Activity: Take each line in the entries below that holds "will" and show it.

(Stored data)
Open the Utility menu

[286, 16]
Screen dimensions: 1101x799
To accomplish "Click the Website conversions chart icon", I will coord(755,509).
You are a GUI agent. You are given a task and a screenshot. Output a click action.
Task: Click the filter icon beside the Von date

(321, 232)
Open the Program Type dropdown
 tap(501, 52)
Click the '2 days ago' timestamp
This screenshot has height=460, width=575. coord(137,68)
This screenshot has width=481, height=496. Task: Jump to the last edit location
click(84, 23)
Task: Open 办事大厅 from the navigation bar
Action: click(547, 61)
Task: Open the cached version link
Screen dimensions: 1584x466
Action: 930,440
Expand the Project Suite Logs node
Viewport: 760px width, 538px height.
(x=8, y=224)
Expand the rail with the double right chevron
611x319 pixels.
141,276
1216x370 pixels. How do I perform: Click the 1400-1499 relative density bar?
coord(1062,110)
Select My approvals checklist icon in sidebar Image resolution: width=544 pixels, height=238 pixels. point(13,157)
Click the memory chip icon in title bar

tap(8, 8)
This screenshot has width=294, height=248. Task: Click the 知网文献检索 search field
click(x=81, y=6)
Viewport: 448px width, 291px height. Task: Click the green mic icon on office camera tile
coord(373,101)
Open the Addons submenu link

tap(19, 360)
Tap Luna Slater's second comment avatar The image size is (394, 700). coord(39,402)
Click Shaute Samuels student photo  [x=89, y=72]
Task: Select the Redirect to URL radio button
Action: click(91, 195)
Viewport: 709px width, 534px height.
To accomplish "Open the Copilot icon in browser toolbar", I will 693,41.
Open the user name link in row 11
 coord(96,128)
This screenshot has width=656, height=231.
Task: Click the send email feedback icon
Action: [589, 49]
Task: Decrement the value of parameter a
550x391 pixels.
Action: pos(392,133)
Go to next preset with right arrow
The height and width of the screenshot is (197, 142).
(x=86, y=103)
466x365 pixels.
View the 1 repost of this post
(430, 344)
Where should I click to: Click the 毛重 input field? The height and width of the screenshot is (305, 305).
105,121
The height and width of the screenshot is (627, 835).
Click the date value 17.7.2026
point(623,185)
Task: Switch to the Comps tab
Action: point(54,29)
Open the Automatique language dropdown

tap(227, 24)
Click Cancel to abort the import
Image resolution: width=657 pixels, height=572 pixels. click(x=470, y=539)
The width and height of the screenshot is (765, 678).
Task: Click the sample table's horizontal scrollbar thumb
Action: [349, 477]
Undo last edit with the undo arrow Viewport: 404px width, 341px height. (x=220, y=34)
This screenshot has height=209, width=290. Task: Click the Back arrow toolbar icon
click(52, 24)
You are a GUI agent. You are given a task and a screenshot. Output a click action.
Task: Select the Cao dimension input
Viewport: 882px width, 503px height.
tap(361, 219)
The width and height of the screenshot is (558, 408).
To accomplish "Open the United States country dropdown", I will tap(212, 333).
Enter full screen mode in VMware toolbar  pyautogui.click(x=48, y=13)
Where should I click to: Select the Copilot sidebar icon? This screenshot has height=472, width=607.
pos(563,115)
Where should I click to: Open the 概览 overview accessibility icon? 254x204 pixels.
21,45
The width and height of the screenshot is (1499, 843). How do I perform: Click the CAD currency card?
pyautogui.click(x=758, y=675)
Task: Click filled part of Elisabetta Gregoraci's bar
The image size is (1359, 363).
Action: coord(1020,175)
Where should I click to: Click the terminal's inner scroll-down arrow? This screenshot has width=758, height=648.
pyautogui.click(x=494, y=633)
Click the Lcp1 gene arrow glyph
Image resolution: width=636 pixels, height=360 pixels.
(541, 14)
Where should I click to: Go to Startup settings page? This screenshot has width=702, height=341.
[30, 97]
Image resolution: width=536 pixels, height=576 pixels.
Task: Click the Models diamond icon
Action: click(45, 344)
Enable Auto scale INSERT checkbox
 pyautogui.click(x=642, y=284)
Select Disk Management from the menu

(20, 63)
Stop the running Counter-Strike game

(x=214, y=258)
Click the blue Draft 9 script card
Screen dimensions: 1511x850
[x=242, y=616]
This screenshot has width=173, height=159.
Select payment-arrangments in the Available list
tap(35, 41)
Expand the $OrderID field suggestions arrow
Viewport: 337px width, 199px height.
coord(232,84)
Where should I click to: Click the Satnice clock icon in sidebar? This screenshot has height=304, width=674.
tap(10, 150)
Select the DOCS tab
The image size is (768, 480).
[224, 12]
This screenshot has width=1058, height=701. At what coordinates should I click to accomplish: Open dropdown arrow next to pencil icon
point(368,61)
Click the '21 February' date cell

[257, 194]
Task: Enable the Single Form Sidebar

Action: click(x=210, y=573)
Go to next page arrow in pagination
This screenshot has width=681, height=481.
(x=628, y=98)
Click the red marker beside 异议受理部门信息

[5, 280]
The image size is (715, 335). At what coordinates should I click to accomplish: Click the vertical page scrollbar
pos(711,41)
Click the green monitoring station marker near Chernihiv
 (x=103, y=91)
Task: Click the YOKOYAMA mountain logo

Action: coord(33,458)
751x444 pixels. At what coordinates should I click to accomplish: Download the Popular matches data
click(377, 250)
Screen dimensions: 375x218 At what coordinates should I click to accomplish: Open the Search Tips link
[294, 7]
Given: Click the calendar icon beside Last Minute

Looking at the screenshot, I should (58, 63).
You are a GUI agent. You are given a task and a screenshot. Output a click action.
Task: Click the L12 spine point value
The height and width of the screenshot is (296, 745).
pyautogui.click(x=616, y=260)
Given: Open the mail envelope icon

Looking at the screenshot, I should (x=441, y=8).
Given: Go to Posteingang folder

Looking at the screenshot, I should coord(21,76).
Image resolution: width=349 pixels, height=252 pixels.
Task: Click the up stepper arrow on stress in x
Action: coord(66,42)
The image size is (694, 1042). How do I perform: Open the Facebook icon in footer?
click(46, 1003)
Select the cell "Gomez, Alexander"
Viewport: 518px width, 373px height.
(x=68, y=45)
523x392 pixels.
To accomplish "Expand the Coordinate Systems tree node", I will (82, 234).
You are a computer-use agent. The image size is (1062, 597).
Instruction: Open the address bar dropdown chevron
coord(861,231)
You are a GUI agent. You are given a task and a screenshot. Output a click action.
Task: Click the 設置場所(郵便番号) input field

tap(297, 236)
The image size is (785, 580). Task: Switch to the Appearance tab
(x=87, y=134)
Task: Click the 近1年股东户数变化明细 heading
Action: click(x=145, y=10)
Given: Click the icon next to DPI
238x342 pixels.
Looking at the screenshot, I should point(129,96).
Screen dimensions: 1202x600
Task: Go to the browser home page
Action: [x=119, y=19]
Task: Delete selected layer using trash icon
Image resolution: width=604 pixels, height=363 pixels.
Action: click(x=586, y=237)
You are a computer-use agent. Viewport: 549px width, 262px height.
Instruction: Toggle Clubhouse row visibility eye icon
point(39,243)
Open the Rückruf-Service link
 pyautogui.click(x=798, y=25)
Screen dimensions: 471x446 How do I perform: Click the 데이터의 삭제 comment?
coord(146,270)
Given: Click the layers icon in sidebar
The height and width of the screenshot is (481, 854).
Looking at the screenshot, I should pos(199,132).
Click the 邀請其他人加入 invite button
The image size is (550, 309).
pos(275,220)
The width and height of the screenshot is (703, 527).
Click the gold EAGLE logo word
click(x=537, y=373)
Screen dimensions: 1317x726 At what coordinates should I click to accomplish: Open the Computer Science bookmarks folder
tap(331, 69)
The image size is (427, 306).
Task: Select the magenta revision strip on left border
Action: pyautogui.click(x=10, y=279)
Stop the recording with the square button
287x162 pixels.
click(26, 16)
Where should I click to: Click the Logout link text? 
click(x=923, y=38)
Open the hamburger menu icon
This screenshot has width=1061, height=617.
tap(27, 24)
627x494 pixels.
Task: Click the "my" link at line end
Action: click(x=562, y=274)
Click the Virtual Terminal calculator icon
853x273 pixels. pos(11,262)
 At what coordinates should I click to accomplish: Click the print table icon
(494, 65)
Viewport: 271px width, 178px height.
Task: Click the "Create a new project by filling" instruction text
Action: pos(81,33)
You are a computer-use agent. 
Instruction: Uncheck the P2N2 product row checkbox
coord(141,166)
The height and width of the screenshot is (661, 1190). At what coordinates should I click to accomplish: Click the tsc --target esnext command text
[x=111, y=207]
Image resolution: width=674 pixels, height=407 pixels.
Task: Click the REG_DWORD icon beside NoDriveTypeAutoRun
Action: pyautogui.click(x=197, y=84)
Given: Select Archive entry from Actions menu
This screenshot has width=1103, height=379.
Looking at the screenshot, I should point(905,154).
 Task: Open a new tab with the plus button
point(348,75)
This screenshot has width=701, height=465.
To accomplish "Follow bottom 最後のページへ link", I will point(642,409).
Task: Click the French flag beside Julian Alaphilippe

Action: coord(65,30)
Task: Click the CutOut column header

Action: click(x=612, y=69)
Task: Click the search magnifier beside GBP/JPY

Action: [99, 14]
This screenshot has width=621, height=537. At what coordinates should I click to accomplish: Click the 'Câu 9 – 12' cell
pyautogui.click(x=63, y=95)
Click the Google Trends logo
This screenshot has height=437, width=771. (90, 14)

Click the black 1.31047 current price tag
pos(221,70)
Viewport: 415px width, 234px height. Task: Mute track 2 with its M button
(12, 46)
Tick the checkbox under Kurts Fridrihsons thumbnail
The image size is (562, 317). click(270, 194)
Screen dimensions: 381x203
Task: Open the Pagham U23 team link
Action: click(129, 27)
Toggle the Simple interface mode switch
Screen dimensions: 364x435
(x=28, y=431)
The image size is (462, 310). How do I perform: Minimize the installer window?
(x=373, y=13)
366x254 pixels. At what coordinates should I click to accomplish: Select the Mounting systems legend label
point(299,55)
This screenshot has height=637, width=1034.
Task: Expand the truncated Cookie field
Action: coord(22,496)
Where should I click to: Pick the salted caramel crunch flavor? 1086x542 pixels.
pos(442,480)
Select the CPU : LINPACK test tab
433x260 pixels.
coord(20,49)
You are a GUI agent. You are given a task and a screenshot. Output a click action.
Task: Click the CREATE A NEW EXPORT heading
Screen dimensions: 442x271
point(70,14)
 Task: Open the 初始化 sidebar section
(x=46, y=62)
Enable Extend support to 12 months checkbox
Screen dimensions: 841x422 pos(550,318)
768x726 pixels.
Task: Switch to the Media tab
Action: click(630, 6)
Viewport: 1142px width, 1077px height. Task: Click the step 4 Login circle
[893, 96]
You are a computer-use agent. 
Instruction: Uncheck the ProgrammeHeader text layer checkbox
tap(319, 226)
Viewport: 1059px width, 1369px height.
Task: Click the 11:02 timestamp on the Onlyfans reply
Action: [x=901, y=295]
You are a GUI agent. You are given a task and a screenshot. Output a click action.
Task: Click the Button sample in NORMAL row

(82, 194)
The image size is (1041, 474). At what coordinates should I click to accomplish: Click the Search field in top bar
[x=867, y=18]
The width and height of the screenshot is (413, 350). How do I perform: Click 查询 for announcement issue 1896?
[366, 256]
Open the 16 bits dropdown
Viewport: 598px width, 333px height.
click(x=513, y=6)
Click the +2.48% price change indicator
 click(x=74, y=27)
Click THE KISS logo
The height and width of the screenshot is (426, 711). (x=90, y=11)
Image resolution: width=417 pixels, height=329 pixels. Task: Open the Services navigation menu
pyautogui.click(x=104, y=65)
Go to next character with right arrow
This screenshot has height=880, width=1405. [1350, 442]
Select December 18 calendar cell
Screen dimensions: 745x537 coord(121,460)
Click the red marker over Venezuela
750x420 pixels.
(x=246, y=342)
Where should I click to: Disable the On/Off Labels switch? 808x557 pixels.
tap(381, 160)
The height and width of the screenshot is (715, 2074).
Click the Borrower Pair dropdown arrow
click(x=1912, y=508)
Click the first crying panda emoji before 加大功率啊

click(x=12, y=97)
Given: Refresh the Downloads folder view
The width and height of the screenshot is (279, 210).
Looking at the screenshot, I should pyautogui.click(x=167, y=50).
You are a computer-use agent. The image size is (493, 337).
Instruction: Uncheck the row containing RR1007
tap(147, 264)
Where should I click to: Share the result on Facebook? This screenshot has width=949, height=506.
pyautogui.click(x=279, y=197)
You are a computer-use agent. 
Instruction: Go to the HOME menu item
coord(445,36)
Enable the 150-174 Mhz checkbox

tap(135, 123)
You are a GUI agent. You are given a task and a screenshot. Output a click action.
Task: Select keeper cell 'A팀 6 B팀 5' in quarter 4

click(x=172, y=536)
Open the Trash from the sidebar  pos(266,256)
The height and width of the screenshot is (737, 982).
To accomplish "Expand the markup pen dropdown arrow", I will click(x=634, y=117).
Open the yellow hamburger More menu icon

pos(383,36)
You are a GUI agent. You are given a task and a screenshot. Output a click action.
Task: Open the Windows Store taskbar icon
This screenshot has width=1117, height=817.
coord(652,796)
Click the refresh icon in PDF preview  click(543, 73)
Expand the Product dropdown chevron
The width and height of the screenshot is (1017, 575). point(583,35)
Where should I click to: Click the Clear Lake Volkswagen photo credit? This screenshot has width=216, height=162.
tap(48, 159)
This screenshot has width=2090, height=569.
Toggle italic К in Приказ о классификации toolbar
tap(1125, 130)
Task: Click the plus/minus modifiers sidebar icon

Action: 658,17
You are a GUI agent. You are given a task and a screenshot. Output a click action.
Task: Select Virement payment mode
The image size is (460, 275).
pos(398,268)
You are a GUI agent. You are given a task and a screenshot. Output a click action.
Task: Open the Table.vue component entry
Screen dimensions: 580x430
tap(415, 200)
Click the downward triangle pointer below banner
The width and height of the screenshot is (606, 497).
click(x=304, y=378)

Solution to this exercise:
To accomplish "Click the Website conversions chart icon", I will coord(755,509).
To accomplish "Open the Copilot icon in browser toolbar", I will 693,41.
To accomplish "Open the United States country dropdown", I will tap(212, 333).
To accomplish "Expand the Coordinate Systems tree node", I will (82, 234).
To accomplish "Follow bottom 最後のページへ link", I will point(642,409).
To accomplish "Expand the markup pen dropdown arrow", I will click(x=634, y=117).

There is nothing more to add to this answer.